In one of the best contributions yet to the NYTimes's nod to philosophy, The Stone, Rutgers's Jeff McMahan provides an excellent example of how philosophy is done, carefully teasing out the implications of the moral imperative to reduce the unnecessary suffering of innocents -- including innocent non-human animals.
In his essay, "The Meat Eaters," McMahan suggests:
There is therefore ... reason to think that it would be instrumentally good if predatory animal species were to become extinct and be replaced by new herbivorous species, provided that this could occur without ecological upheaval involving more harm than would be prevented by the end of predation.

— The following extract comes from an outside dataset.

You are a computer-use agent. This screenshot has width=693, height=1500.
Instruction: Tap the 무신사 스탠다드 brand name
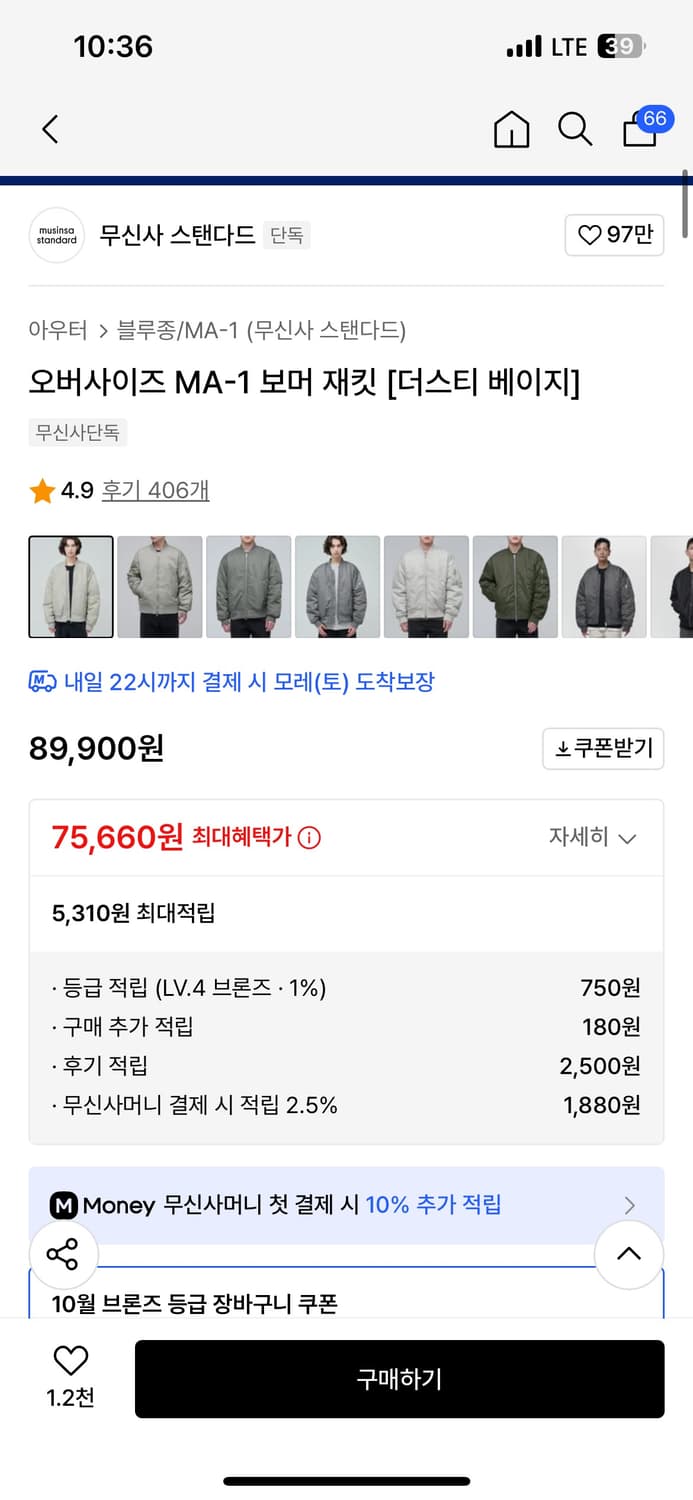click(177, 235)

The responses have been predictable -- predictably awful and misdirected, that is. It is especially disappointing, however, that the often thoughtful Andrew Sullivan has responded to McMahan's essay with one of the most common -- and abjectly bad -- rejoinders, namely:
How about starting with ourselves?
via andrewsullivan.theatlantic.com
Anyone actually paying McMahan's essay the compliment of reading it with the attention it deserves would have noted, however, that McMahan begins by granting that his bold suggestion is one that assumes that we have already recognized that,
to be entitled to regard ourselves as civilized, we must, like Isaiah’s morally reformed lion, eat straw like the ox, or at least the moral equivalent of straw.